Author Topic: 20 Questions with Hamilton

Ham

Re: 20 Questions with Hamilton
« Reply #30 on: February 15, 2026 »
Books do furnish a room, don’t they? How much you associate with them is, I think a question of upbringing. Without question, more die of heartbreak than would if they were reading myself and others, vile bodies though they may be.

This is the point I stop trying to reply with book titles, Quixotic challenge though it may be (you probably didn’t notice – even if it were legible – that the bike with the Christmas tree which has amongst other duties transported me around Spain, has its name on the top bar in gloriously cursive script: Rocinante. Few names are ever that perfect.).

Anyways up, before discussing the difference between e-reader and dead tree, I think you need to establish your relationship with books, as that makes all the difference.

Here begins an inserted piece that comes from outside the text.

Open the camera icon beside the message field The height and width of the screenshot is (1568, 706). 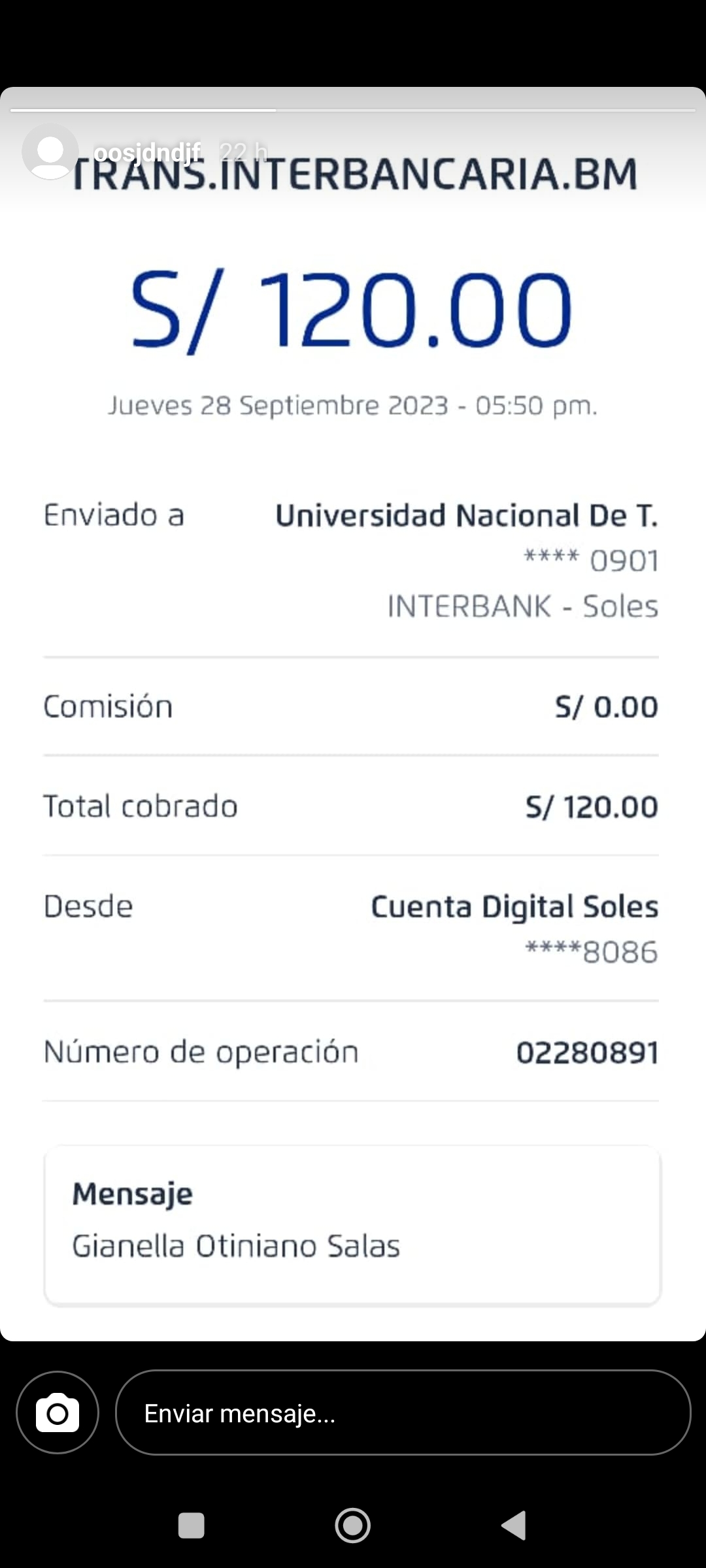(x=58, y=1413)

I confess, I used to be a book addict, “Voracious reader” doesn’t quite cut it. By 7 I was master of my library ticket, and the children’s library, often 4 books a day. Fairy stories, mythology, Enid Blyton, Regimal Crompton, WE Johns, Arthur Ransome, Anthony Buckeridge – if I didn’t have them at home I knew where to find them. By 9 I was reserving titles I wanted. As an aside, I’d heard of this author called Poe, couldn’t find them in the children’s library so reserved it. I later found out the librarian walked down the road to my dad (who had a local shoe shop) to ask if I could be given the book, and the bastard said “yes”. Those nightmares I had from it were formative in my views about ensuring age appropriate material.

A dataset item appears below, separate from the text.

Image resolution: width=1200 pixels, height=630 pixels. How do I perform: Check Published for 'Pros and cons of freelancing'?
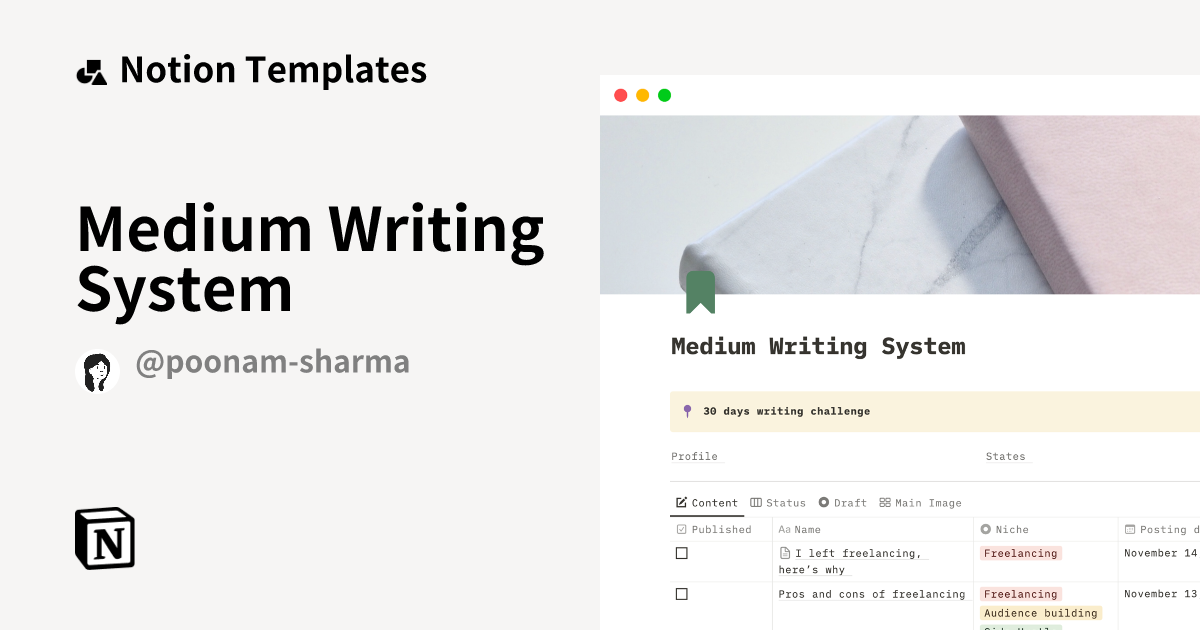682,593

Fast forward twenty years, and predictably my two bedroom flat had one bedroom as library, probably 120m+ of shelving. After all, nothing succeeds like excess. Move forward a few more years and those shelves moved with me into the home I made with Mrs Ham. And, stayed there on the shelves. Somehow, life had changed and crucially, the first Kindle had arrived (other eReaders exist but I sold my soul some time ago, so had nothing left to trade). Any fiction I wanted, I wanted on the kindle for convenience. I found myself turning to the other stuff – earnest literary works, poetry, car reference less and less often. Those double rows of books never got touched.

About ten years ago, I did the unthinkable – I cleared the shelves of most of my collection, retaining only a few categories that still runs to about 15-20m of shelving. Thus far I’ve had no cause to regret that, but boy was it a wrench. I’ve never been all that good at willpower, but this is an example of my superpower – wontpower. When motivated I can JFDI rather well, like when I gave up my smoking habit overnight (80/day) almost 40 years ago.

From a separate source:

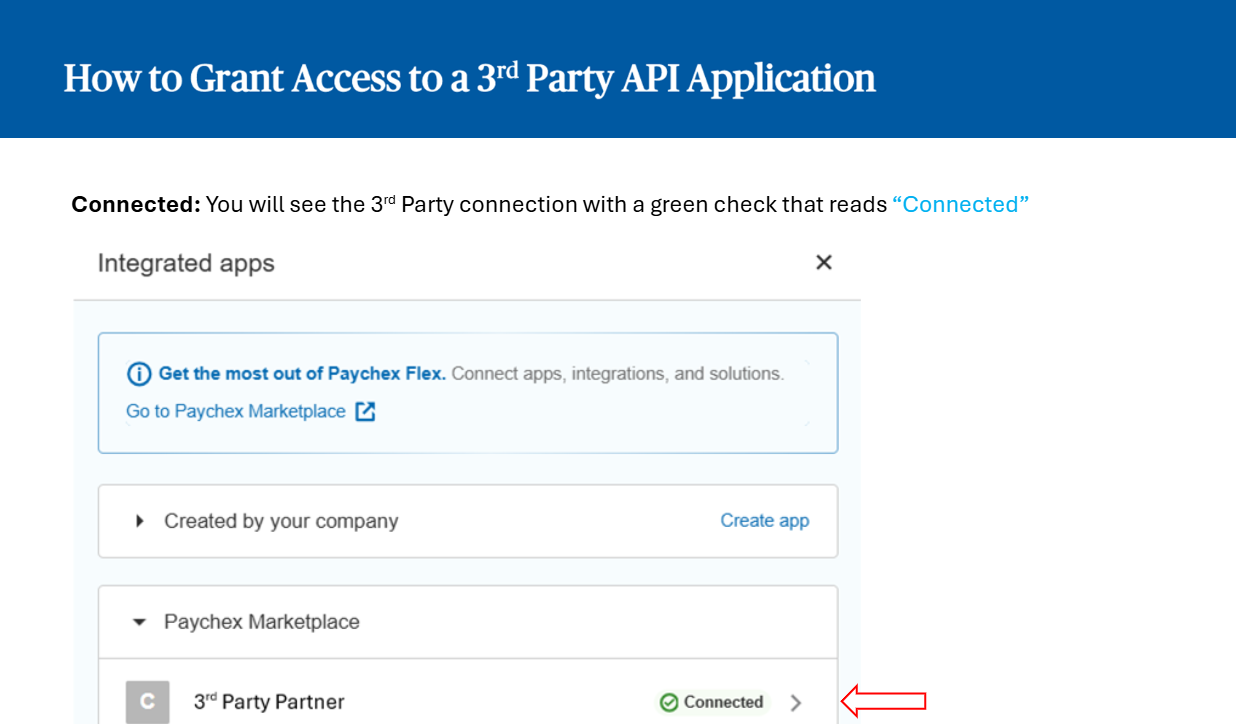Select the Paychex Marketplace section heading
Image resolution: width=1236 pixels, height=724 pixels.
pyautogui.click(x=261, y=622)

I am very happy reading almost any fiction on the Kindle. The first and most obvious difference is the tactile and visual of the physical volume. You can develop a relationship with a book that is impossible on a Kindle. Putting your hand on a favourite volume is an experience like the memories evoked by a scent. Some might have an inscription in, some might have been with you at special times. For example I have a couple of Ray Bradbury short story paperbacks (Long After Midnight and The October Country seeing as how you asked) that accompanied me (one or both) during my teen backpacking one-man-and-his-dog wild camping days, picking up those takes me straight back to a wet tent with a wet dog.

The moment you go down the Kindle path, you lose all that, swapped for the convenience of having an entire library with you at all time. Nostalgia for function – seems to me to be a fair swap.

You also have a unification of typeface. Great for quality of reading, but loses the author's intention - where that exists.

You also lose association with the author and title that you get from a book, the cover with title and author. The Kindle does show that when its off, but as I have a cover that switches on automatically when you open it, I rarely see that, certainly not in the way you do when you have a book lying around.

The next huge difference is in the ability for random access (meaning as in RAM, access any point in the volume directly and not sequentially). Flicking through pages looking for familiar shape or phrase is impossible, moving between places on an eReader is tedious and fraught. Some fiction has you wanting to flip pages back and forward, again impossible as conveniently on eReader, but it can be done.


When you combine that with the final substantial difference, pictures and illustrations are shite on an eReader they become useless for reference works, or anything that needs images.

Something lost, something gained, as ever.

Ham

Re: 20 Questions with Hamilton
« Reply #31 on: February 16, 2026 »
All that and I didn't touch on what set this off - the obvious impact of using an internet linked device - the ability to look stuff up directly, like word definitions.

Fact is, I use that vary rarely. Mostly the only time I don't know the definition of a word is when the author has swallowed a thesaurus, and the obscure word has no authenticity in the context and is just being used for effect. Robertson Davies is different, the words feel comfortable in their place, and you feel enriched knowing the exact meaning. Doesn't often happen.